Verwaltungsgerichtshof
31.03.2023
Ra 2022/06/0237
Miterledigung (miterledigt bzw zur gemeinsamen Entscheidung verbunden):
Ra 2022/06/0238
GRS wie Ra 2015/10/0023 E 20. Mai 2015 RS 2 (hier: ohne den ersten Satz)
Das VwG hat vor dem Hintergrund des Paragraph 17, VwGVG 2014 seine Entscheidung iSd Paragraphen 58, Absatz 2 und 60 AVG zu begründen vergleiche E 21. Oktober 2014, Ro 2014/03/0076). Eine auf Paragraph 17, VwGVG 2014 in Verbindung mit Paragraph 38, AVG gestützte Aussetzungsentscheidung stellt eine Ausübung des in Paragraph 38, AVG eingeräumten Ermessens dar.
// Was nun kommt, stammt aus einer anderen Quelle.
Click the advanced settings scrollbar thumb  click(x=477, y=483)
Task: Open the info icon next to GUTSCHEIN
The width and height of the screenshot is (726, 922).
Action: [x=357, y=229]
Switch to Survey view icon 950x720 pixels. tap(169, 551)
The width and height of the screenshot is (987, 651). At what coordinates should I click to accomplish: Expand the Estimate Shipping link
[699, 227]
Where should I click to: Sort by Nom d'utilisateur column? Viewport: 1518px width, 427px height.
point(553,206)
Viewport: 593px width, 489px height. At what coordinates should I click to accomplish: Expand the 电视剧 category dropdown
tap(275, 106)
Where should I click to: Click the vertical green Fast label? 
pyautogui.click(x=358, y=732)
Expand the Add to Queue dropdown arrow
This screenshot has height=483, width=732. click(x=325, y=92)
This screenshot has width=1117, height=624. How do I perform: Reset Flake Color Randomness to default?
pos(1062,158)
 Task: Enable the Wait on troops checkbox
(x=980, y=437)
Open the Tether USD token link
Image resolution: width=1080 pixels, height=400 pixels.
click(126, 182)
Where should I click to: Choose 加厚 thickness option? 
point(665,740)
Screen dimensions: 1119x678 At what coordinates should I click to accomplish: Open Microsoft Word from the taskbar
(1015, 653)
Auch Ermessensentscheidungen sind allerdings nach Paragraph 60, AVG in der Weise zu begründen, dass in der Begründung die für die Ermessensübung maßgebenden Umstände und Erwägungen insoweit aufgezeigt werden, als dies für die Rechtsverfolgung durch die Parteien und für die Nachprüfbarkeit des Ermessensaktes auf seine Übereinstimmung mit dem Sinn des Gesetzes vergleiche Artikel 133, Absatz 3, B-VG) erforderlich ist; dies erfordert jedenfalls eine die besonderen Verhältnisse des Einzelfalls voll berücksichtigende Interessenabwägung. Erweist sich die Begründung des Aussetzungsbeschlusses als mangelhaft, so kommt diesem Begründungsmangel auch Relevanz zu, weil ohne entsprechende Darlegungen nicht beurteilt werden kann, ob die Aussetzung zu Recht erfolgt ist.